Grundlage für die Anonymisierung wäre, dass Frauen und Menschen mit ausländisch wirkenden Namen aufgrund dieser Charakteristika bei der Benotung von Prüfungsleistungen diskriminiert werden. Dass dies tatsächlich der Fall ist, ist nicht ausreichend wissenschaftlich belegt.
Selbst bei Anonymisierung könnten Dozenten immer noch beispielsweise anhand der Handschrift oder des Schreibstils diskriminieren.
These 2: Anonymisierung ist aufwändig und funktioniert für viele Prüfungsarten nicht.
Bei Hausarbeiten oder Klausuren wäre es vermutlich mit geringem Aufwand möglich, die Leistung ohne Namen, beispielsweise mit der Matrikelnummer, einzureichen.

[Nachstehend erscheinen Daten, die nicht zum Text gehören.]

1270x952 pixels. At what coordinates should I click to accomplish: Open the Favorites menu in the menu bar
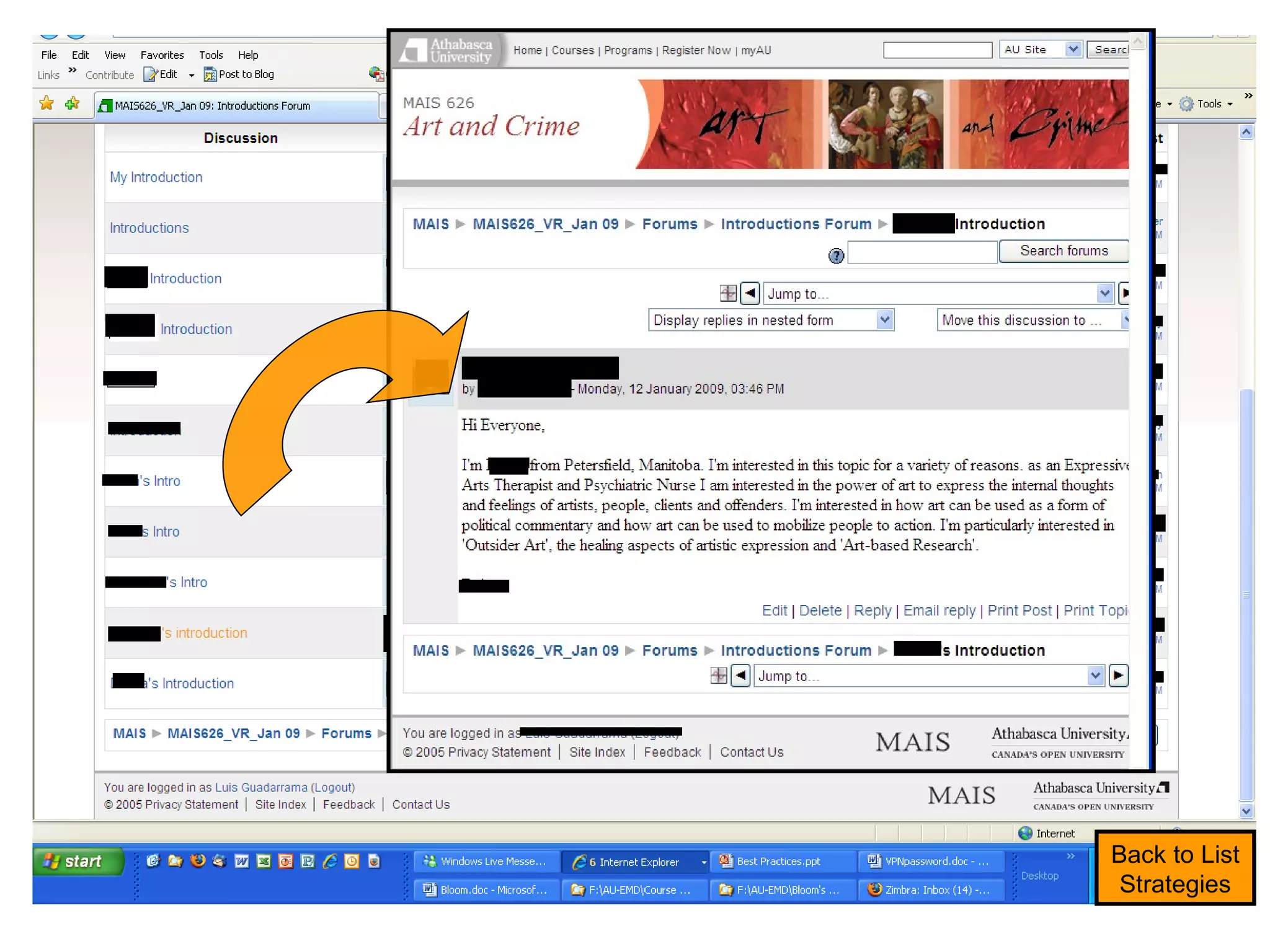162,55
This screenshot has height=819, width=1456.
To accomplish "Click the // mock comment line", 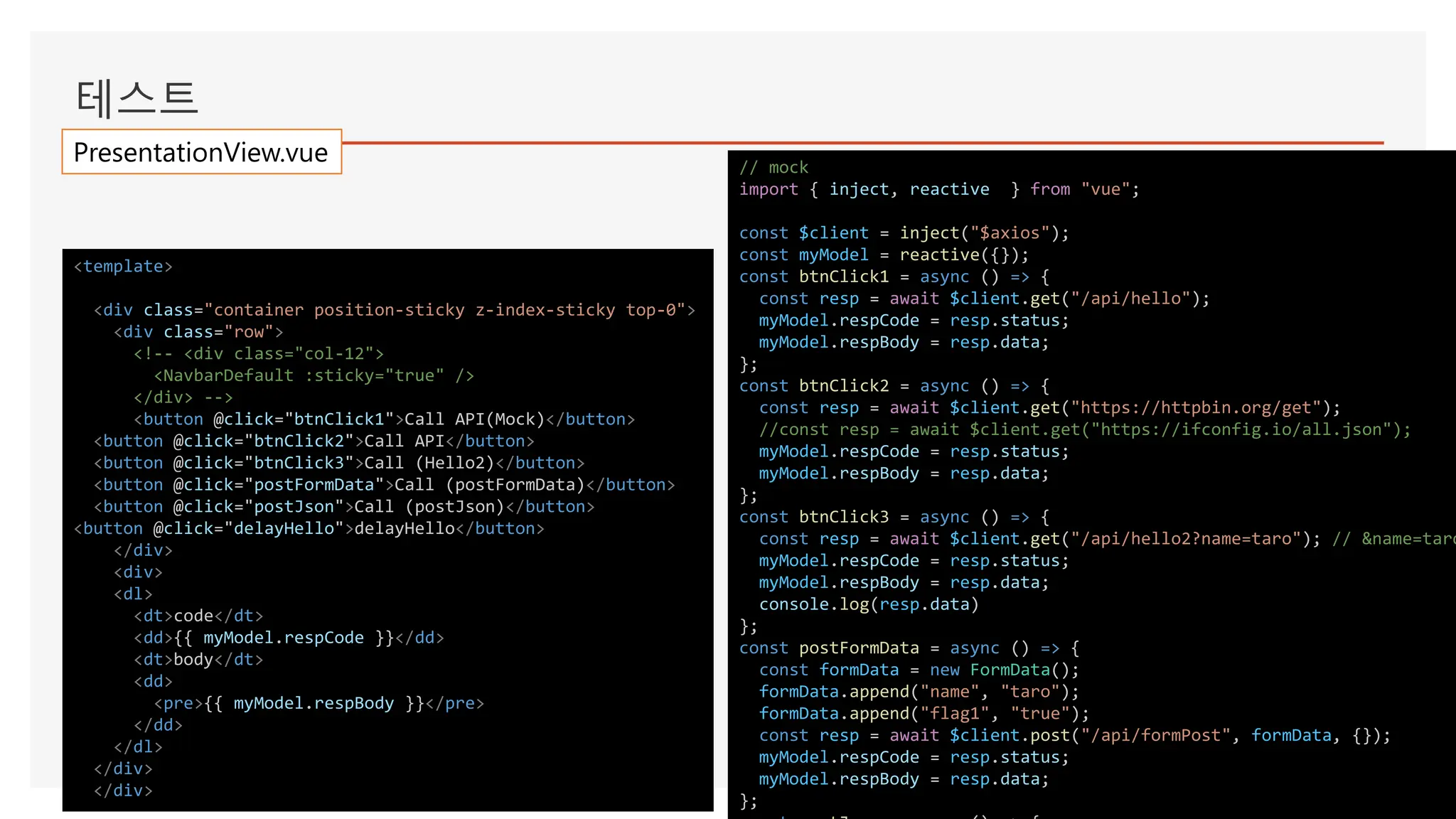I will click(x=774, y=168).
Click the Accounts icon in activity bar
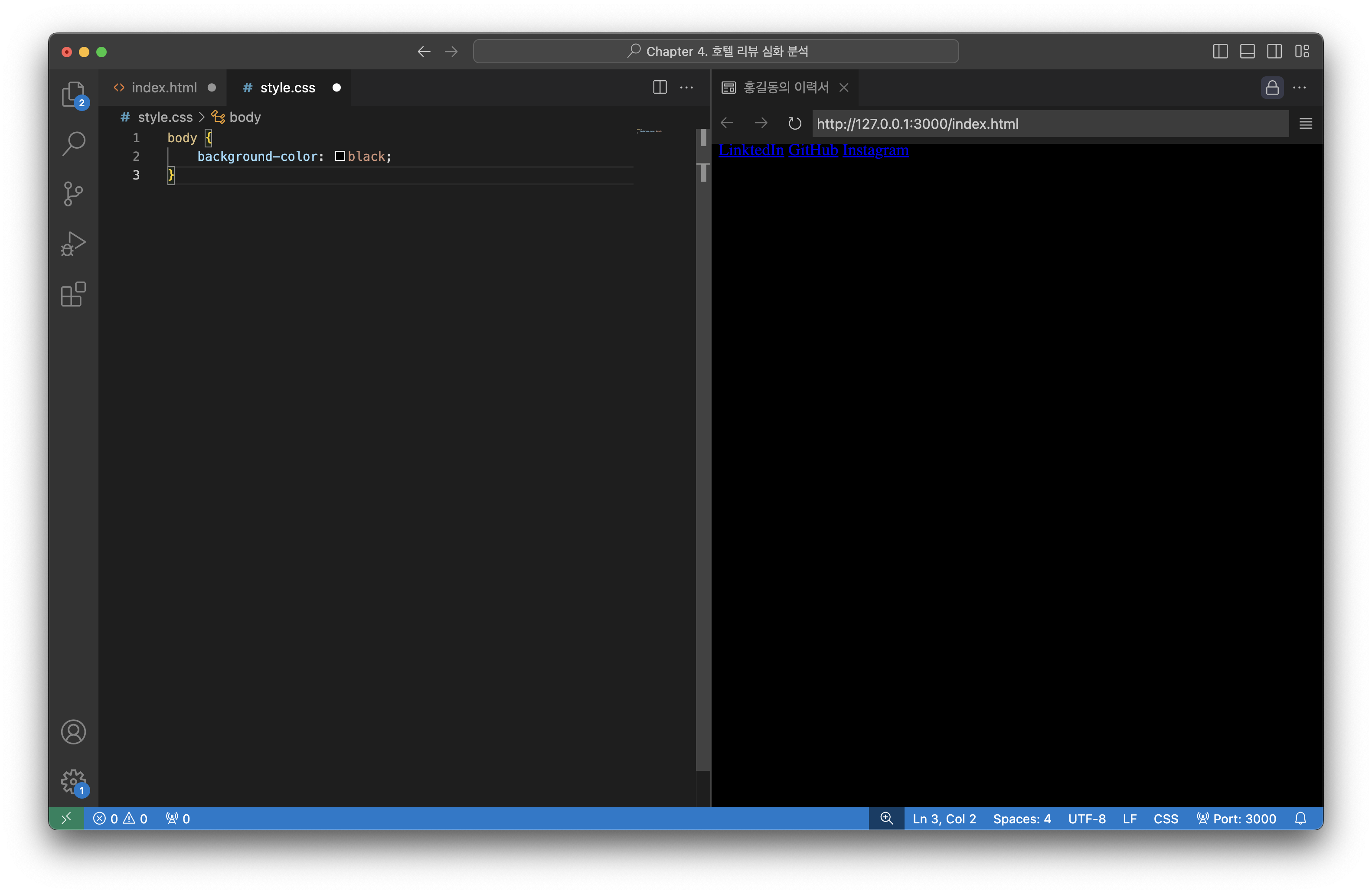This screenshot has height=894, width=1372. (x=73, y=732)
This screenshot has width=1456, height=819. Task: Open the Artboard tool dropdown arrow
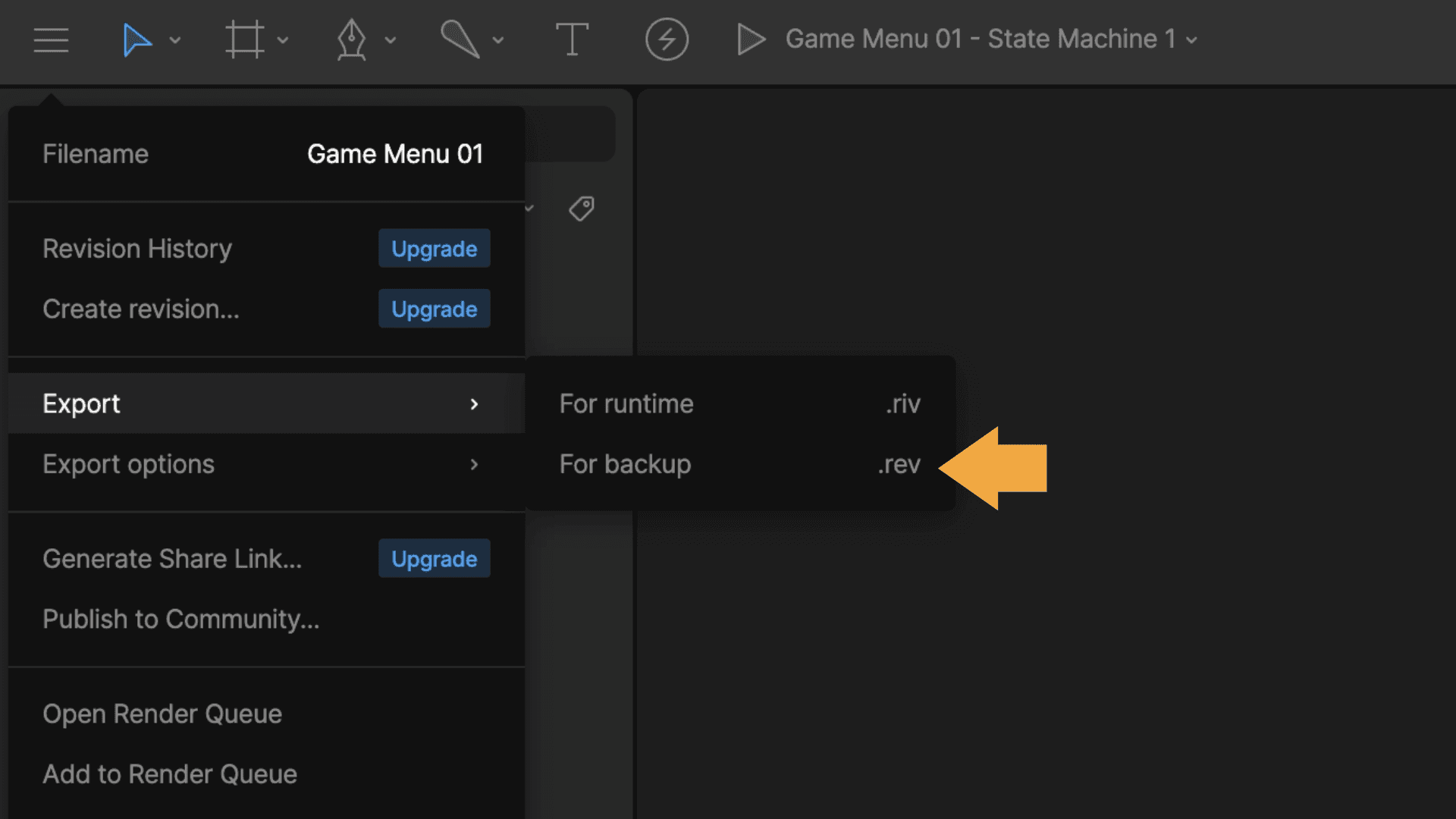pos(283,40)
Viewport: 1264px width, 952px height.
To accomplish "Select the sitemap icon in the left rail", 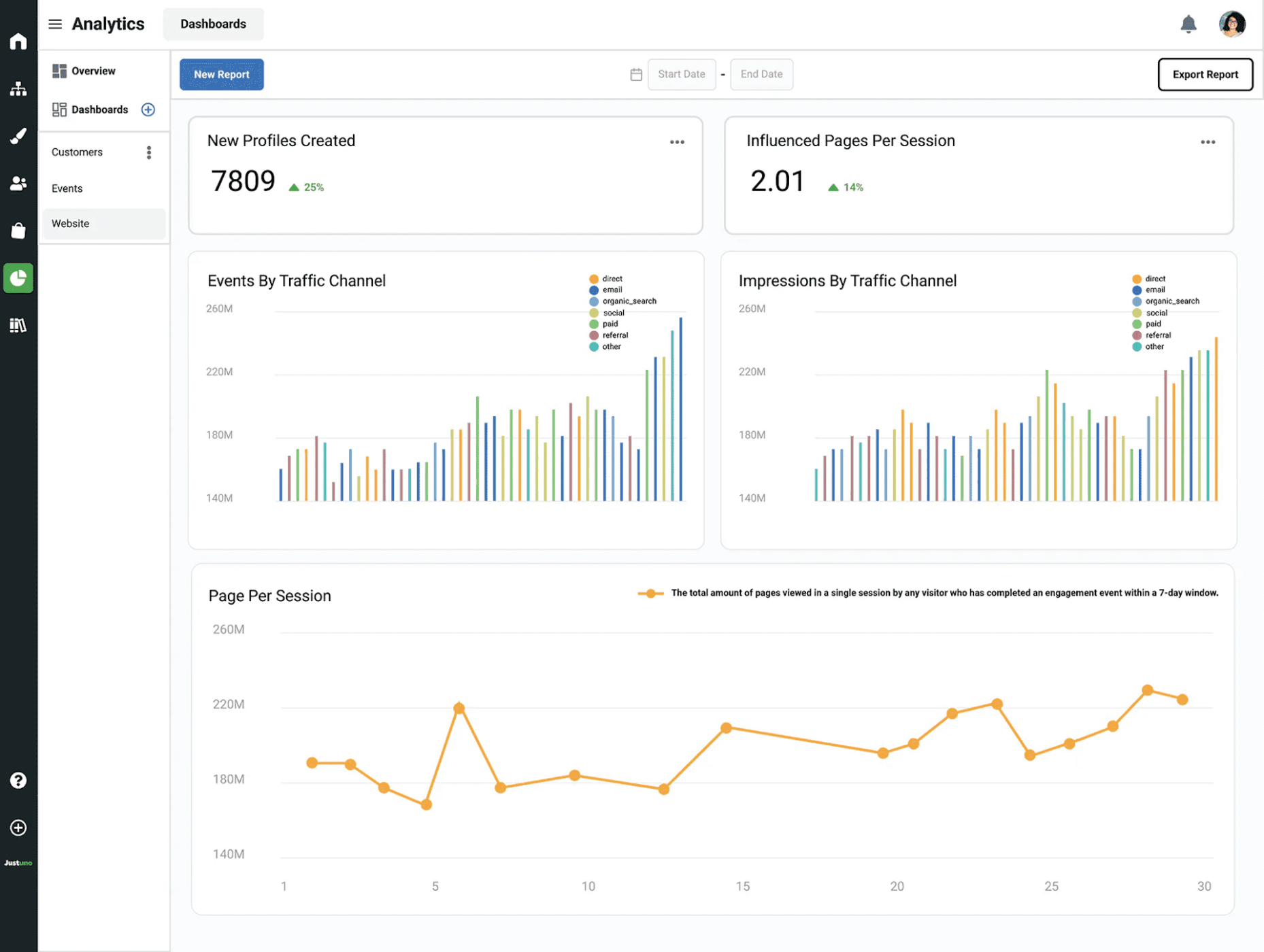I will (x=18, y=88).
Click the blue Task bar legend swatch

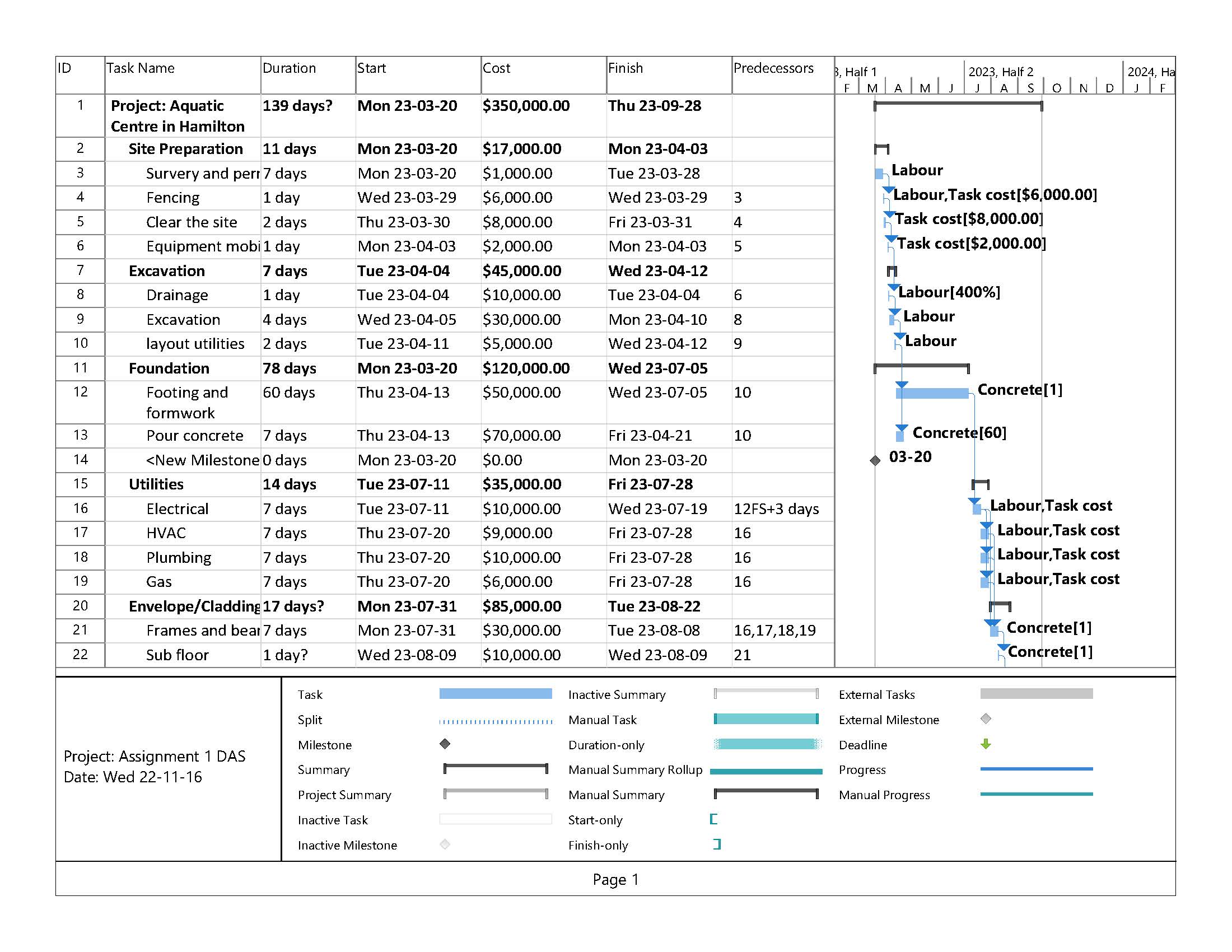tap(495, 694)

Doch wie sieht es bei mündlichen Prüfungen aus? Es gibt viele Studiengänge, bei denen mündliche Leistungsnachweise einen ausschlaggebenden Anteil einnehmen, gar ein Teil der Abschlussprüfung sind. Ein Referat oder eine mündliche Prüfung so abzulegen, dass weder Geschlecht noch Hautfarbe oder andere visuelle Charakteristika erkennbar sind, ist einfach nicht möglich. Außerdem ist es insbesondere bei aufwändigeren Arbeiten wie Bachelor- oder Masterarbeiten, die häufig einen essentiellen Teil der Abschlussnote ausmachen, notwendig, persönlich mit dem Betreuer in engem Kontakt zu stehen. Das ist anonym nicht möglich.
These 3: Anonymisierung erschwert individuelles Feedback.
Individuelles Feedback ist ein zweischneidiges Schwert: Einerseits ist es sicher das direkteste Einfallstor für Vorurteile und Diskriminierung, andererseits ist es unabdingbar für individuellen Lernerfolg. Insbesondere bei schriftlichen Abgaben vereinbaren Studierende und Lehrende in einigen Fällen sowohl vor der Anfertigung als auch nach der Fertigstellung der Arbeit eine Sprechstunde. Muss die Anonymität gewahrt werden, ist dies nicht möglich. Wichtige Fragestellungen können so vorab nicht besprochen werden, was negative Auswirkungen auf die Note haben kann. Außerdem gibt es Fälle, bei denen es einen Unterschied in der Benotung macht, welches Individuum die Leistung erbringt. Werden beispielsweise Austauschstudierende oder Nicht-Muttersprachler, die für das Studium nach Deutschland gekommen sind, genauso wie Muttersprachler benotet, ist das nicht fair.